Re: Zgody, akcje (h) "bez kalkulatorów''

Post autor: zapalnik. » 23.12.2015, 12:07

Ok, zmienmy wątek bo rozpieprzamy fajny temat.

Jakoś koło 200 młode ekipy z Gdańska, Wrocławia i Krakowa w około 60-70 osób razem wybrali się na mecz Odra Opole - Lechia Gdańsk. Najpierw na Opolu Zachodnim zebrali się w całość i chcieli ruszyć w stronę stadionu aby wpaść pod kasy.
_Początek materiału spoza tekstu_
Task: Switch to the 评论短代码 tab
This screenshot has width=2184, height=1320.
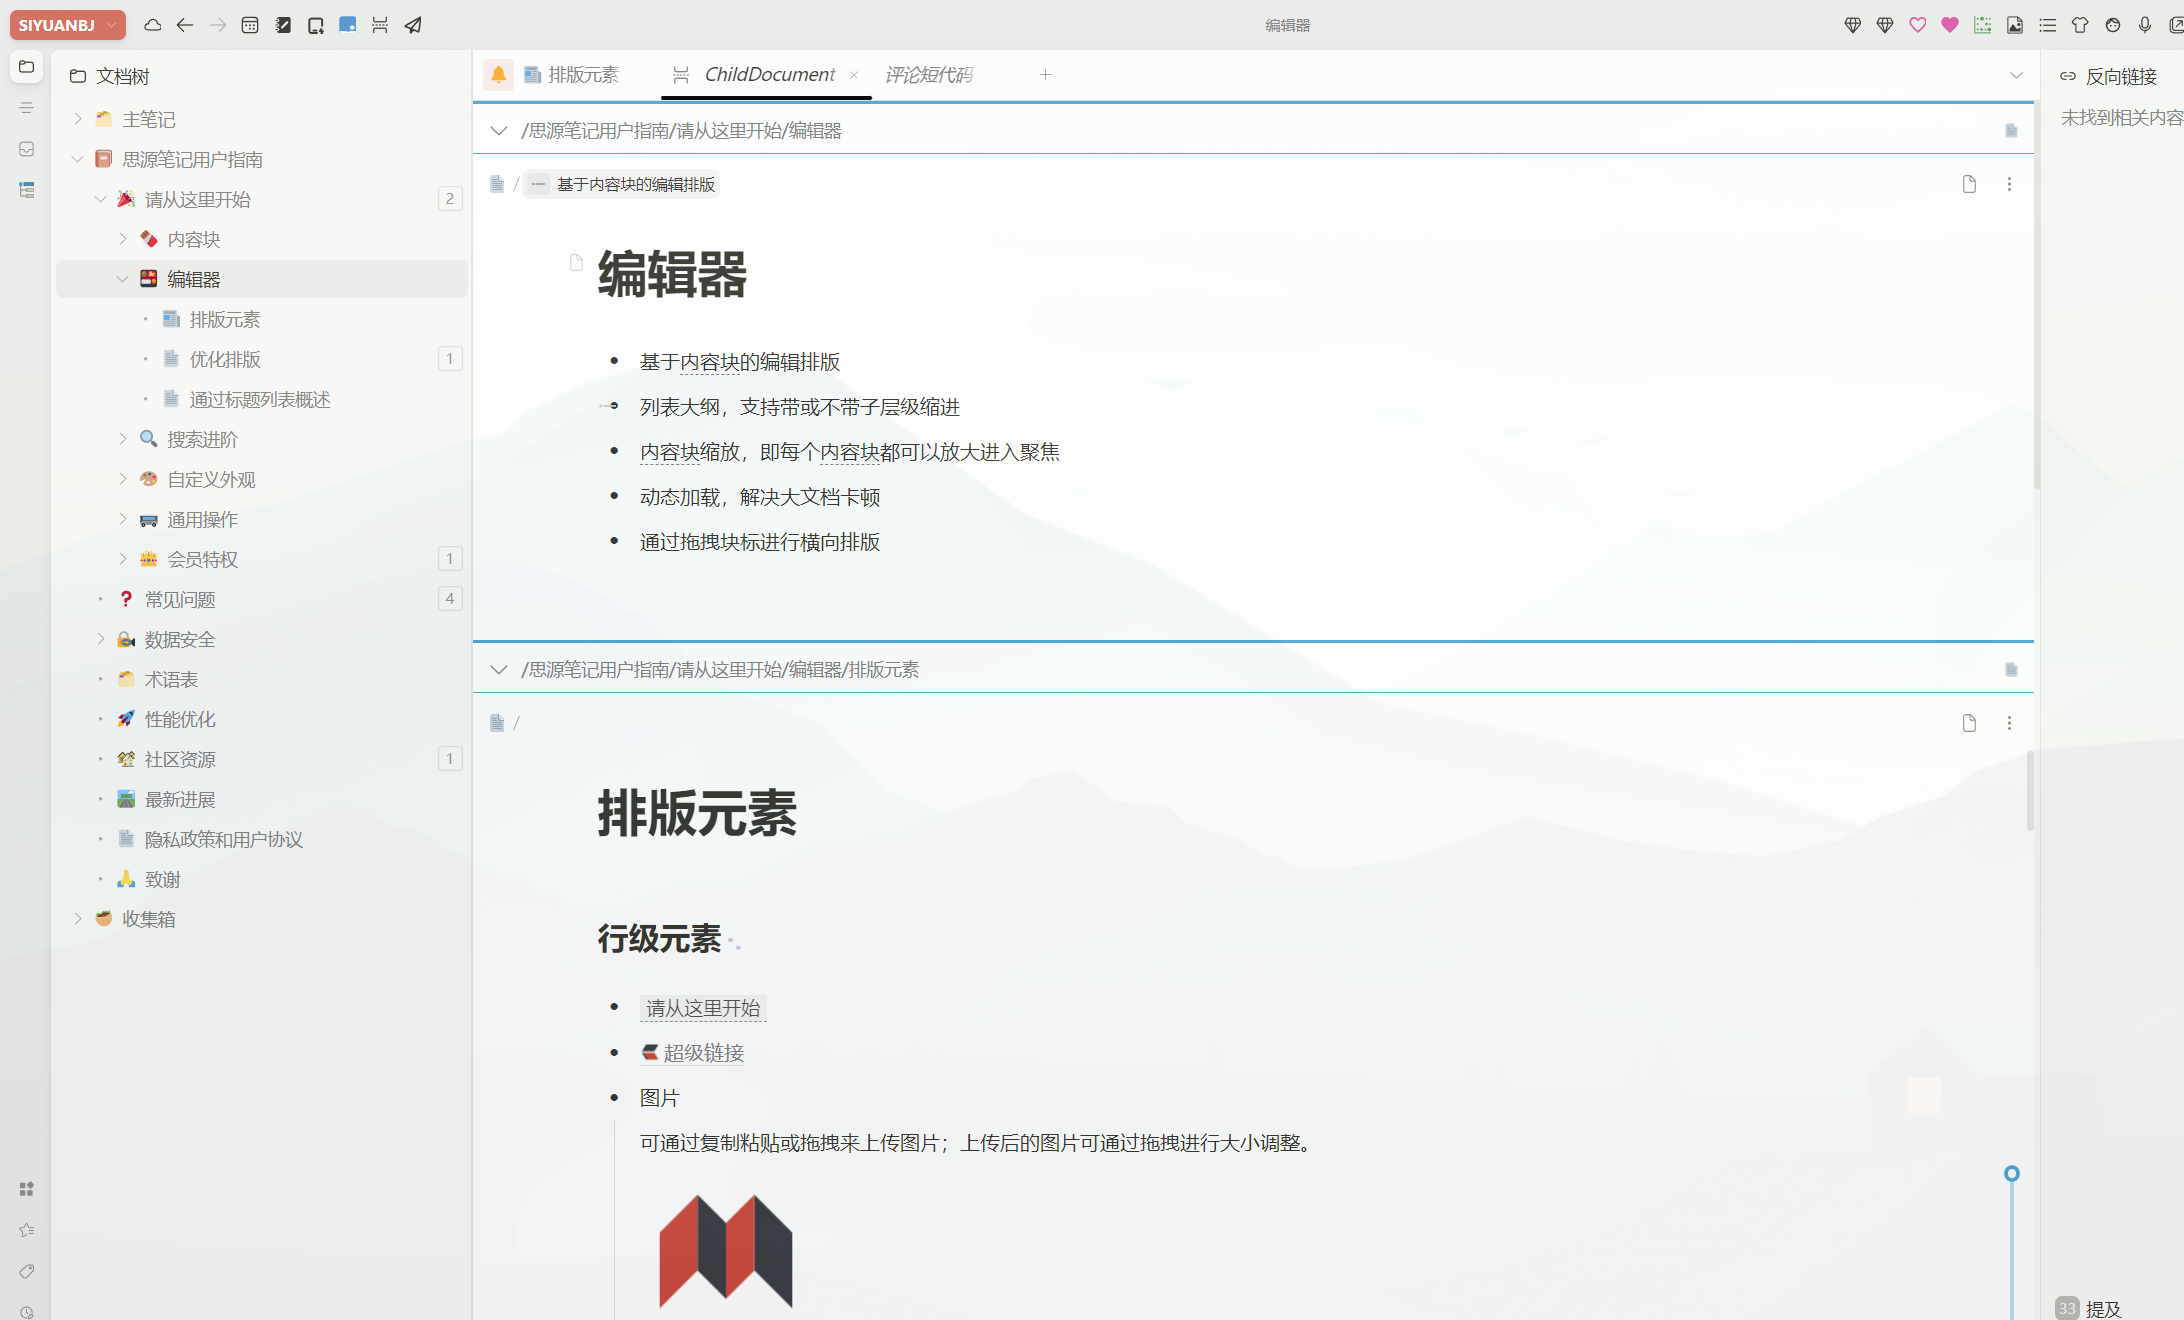Action: 928,75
Zostali otoczeni przez psy ze strzelbami a później mieli z nimi grube przeprawy bo ich obrzucili wszystkim, co mieli ze sobą. Akcja nie wyszła.
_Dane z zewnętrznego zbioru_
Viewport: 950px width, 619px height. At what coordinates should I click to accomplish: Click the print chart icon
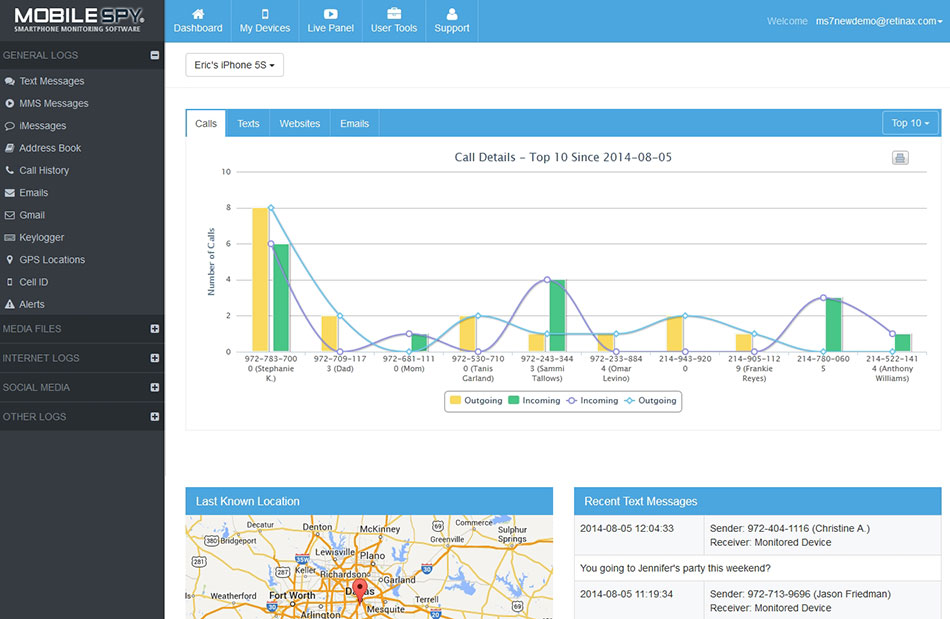click(900, 158)
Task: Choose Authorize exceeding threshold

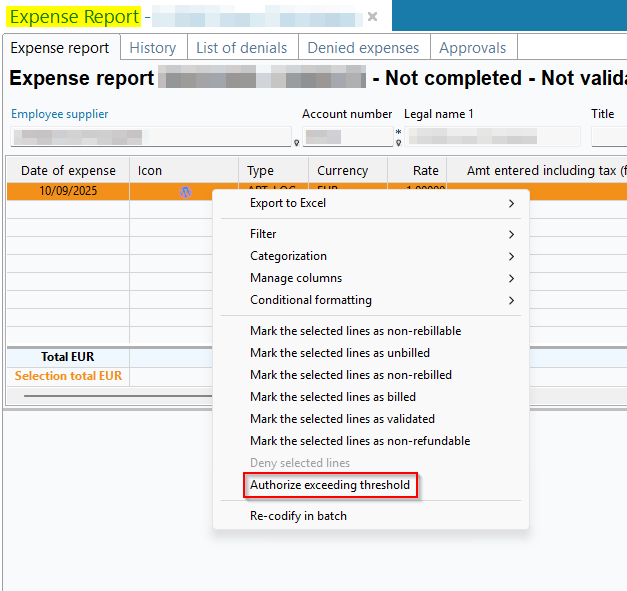Action: [x=330, y=485]
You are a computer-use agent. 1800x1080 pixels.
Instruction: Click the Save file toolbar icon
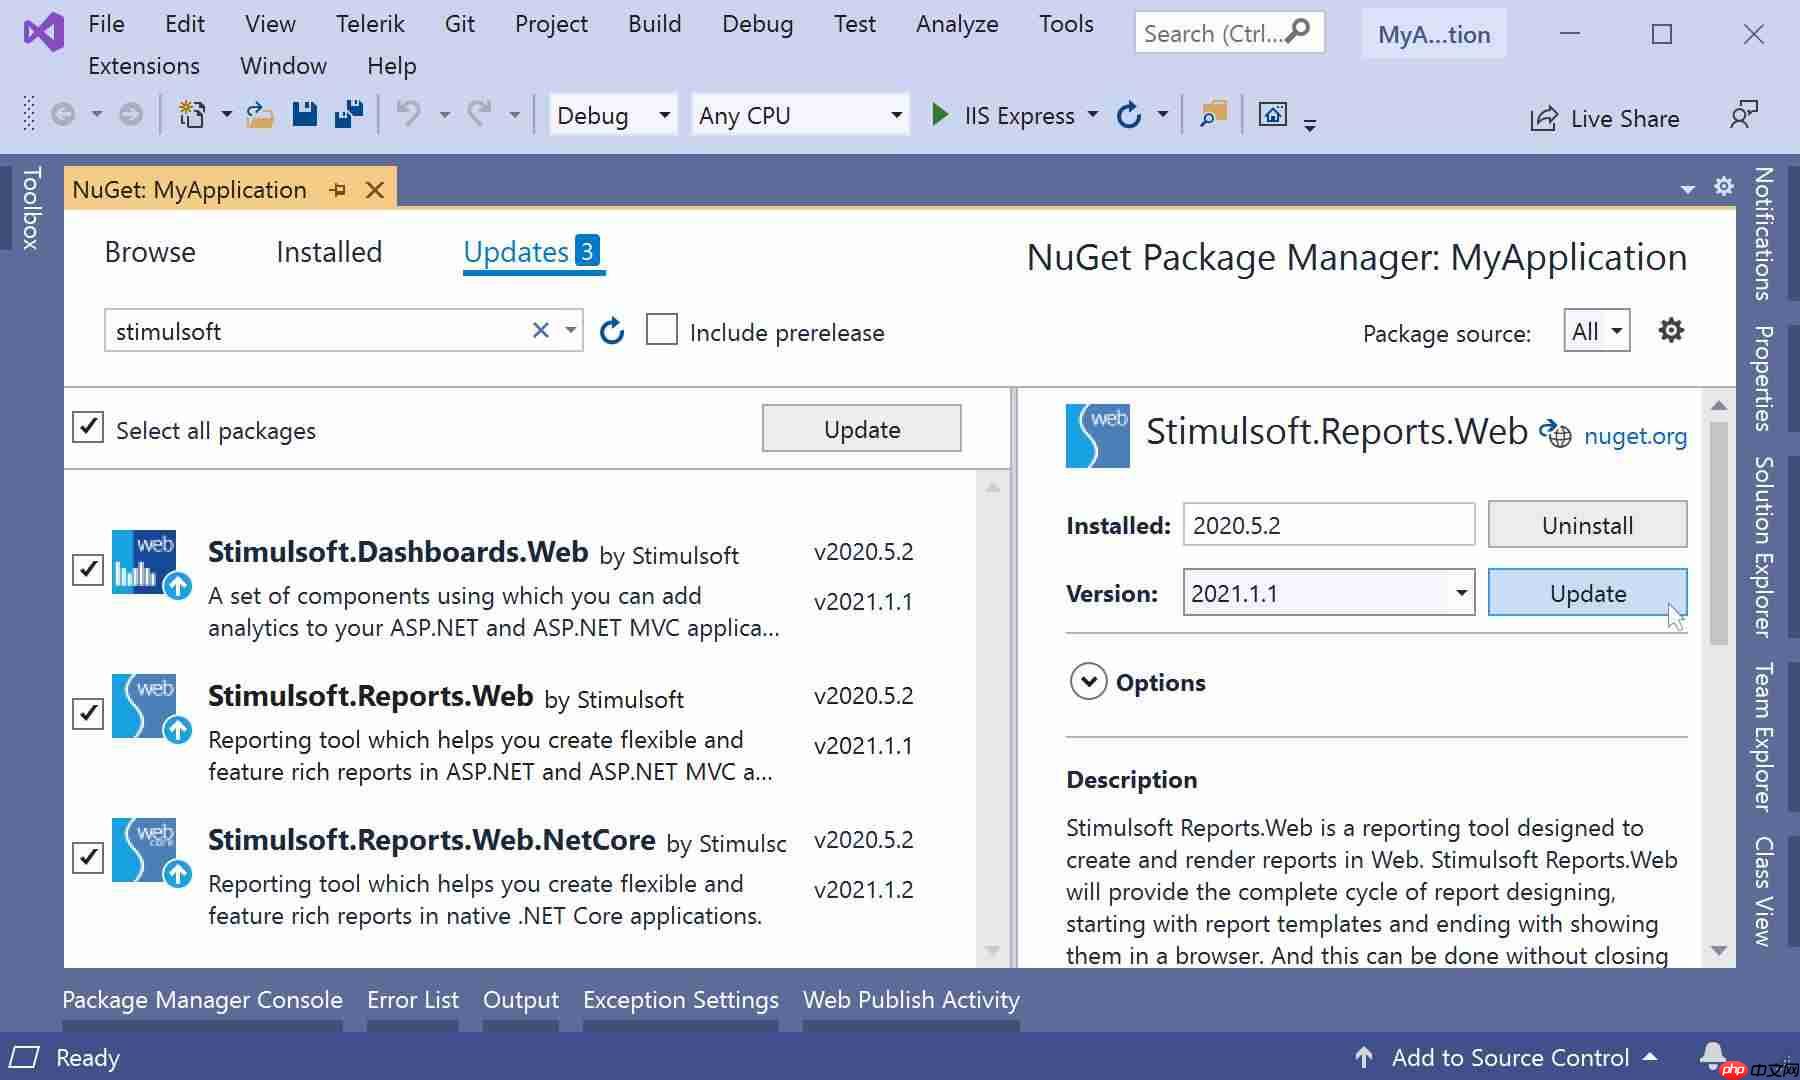(x=304, y=114)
Rok 2007 ? Śląsk Wrocław w ok 50 przed meczem Odra Opole- Śląsk przebywa całe miasto i dochodzi do starcia pod samym Zakładem Karnym w Opolu, niedaleko stadionu. Policja strzela do Wrocławian. Z nami się zrywa kilku z Odry, proponujemy im nawet wejście na nasz sektor, aby ich nie wylapały psy.

zapalnik.
Posty: 90
Rejestracja: 22.12.2015, 11:20

Re: Zgody, akcje (h) "bez kalkulatorów''

Post autor: zapalnik. » 23.12.2015, 12:11

Dodam, że w 2000 leżąc już na tym peronie w Opolu, otoczeni przez psy ze strzelbami okazało się, że w pobliskich blokach jest już zebrana fajna ekipa Odry i Polonii B.

zapalnik.
Posty: 90
Rejestracja: 22.12.2015, 11:20

Re: Zgody, akcje (h) "bez kalkulatorów''

Post autor: zapalnik. » 23.12.2015, 12:23

Coś około roku 2000. Akcja ekipy Wisły Devils z pojedynczymi osobami z Lechii i Śląska. Wisła gra mecz w Radzionkowie. W 40-50 wyjeżdżamy grubo wcześniej i w Bytomiu na dworcu atakujemy Polonie która na kogoś się czaiła. Akurat na dworcu trwała jakąś młodzieżowa impreza malowania graffiti. Zapanował jeden wielki chaos. Później pod kasami ruszamy w stronę kas miejscowych jednak drugi raz tego dnia strzelają do nas psy. Ekipa Sharków w 12 osób miała starcie z 20 Ruchu w tym samym czasie. Na korzyść Wisły.

zapalnik.
Posty: 90
Rejestracja: 22.12.2015, 11:20

Re: Zgody, akcje (h) "bez kalkulatorów''

Post autor: zapalnik. » 23.12.2015, 21:44

Reasumując, macie dużo racji Panowie, jednak mi chodzi o to, że mało która ekipa w 50-60 osób ekipy wysiadzie do 200 W i R. Zarzucacie dużo ale jednak wysiedli i się z Wami bili. Dzięki Wam można wywnioskować, że Sosnowiec był o wiele bardziej skory do walki.

PanTuNieStał
Posty: 565
Rejestracja: 16.02.2014, 09:34

Re: Zgody, akcje (h) "bez kalkulatorów''

Post autor: PanTuNieStał » 25.12.2015, 10:03

https://www.youtube.com/watch?v=Py45lV2We3s

Trzeba obiektywnie przyznać, że totalna kompromitacja Widzewa.
https://www.youtube.com/watch?v=nGETblfZfps

Różne są sytuacje, ta tez raczej chluby nie przynosi
"Dokladnie tak jest. Nawet widzewiak z Łodzi to jest j***** wieśniak a Łksiak z Poddebic będzie rodowity wynika to po prostu z przydomku. ŁKS- rodowici, Widzew- wieśniaki." :lol: :lol:

zapalnik.
Posty: 90
Rejestracja: 22.12.2015, 11:20

Re: Zgody, akcje (h) "bez kalkulatorów''

Post autor: zapalnik. » 29.12.2015, 20:10

Słynna akcja w Gdańsku Oliwie była z całą pewnością akcją bez kalkulatorów. Arka wjechała w 60 na wysiadajacych w Gdańsku kibiców Śląska. Wcześniej podobno byli w Gdańsku Głównym.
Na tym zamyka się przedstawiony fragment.